Ways to Improve the Agricultural Value Chain in India

An agricultural value chain is defined as the process or activities by which a company adds value to agricultural produce and supplies the product from farmgate to the end consumers (farm to fork). The need of the hour for Indian agriculture is to create commodity-specific value chains that contribute to overall growth.

Consumer preferences are changing as incomes rise across the board, and a shift from a cereal-based food diet to a fruit and vegetable-based diet is underway.

India is the world’s leading agricultural commodity producer. Despite this record level of global production, farmer income has not increased significantly. The establishment of a value chain for perishable commodities such as fruits and vegetables can be critical because it can reduce the price spread for farmers, allowing them to earn higher profits. Improvements in infrastructure, such as road networks, mandis, and storage facilities, can aid farmers in effectively conducting the delivery process in nearby markets and maintaining the quality of products.

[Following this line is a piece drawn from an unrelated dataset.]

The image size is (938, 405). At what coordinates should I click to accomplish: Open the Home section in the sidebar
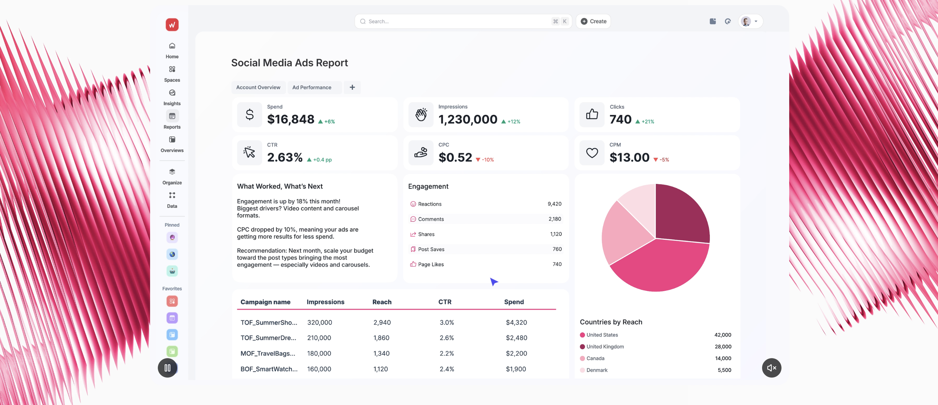click(172, 49)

Encouraging e-NAM among farmers, which is a unified pan-India agricultural commodity trading portal can help in increasing the transparency of commodities exchange and encourage the development of an Interstate value chain link. Likewise, Operation Greens Scheme which was launched in 2018 for TOP (Tomato, Onion, and Potato) can change the current scenario of the agricultural value chains in India.

The development of FPOs, cooperatives, and SHGs will improve the bargaining power of small and marginal farmers and help in forming strong vertical farmer-market linkages. Contract farming which is a pre-sowing agreement between a corporation and farmers can protect farmers from future price volatilities and build a trust level between the two that can help in building long-term relationships.

To improve the global value chain, policies such as high tariffs and import restrictions must be carefully reviewed. Flexibility in trade permissions can prove as a lending hand to expand the market access in the value chain. The provision of microfinance to small traders and small farmers will eliminate the dependency on money lenders in the market which charge very high-interest rates. Access to finance with low-interest rates help local firms in the value chain to acquire the required resources and export agricultural commodities in the external markets. Recently India crossed the milestone of 50 billion dollars export of agro-commodities.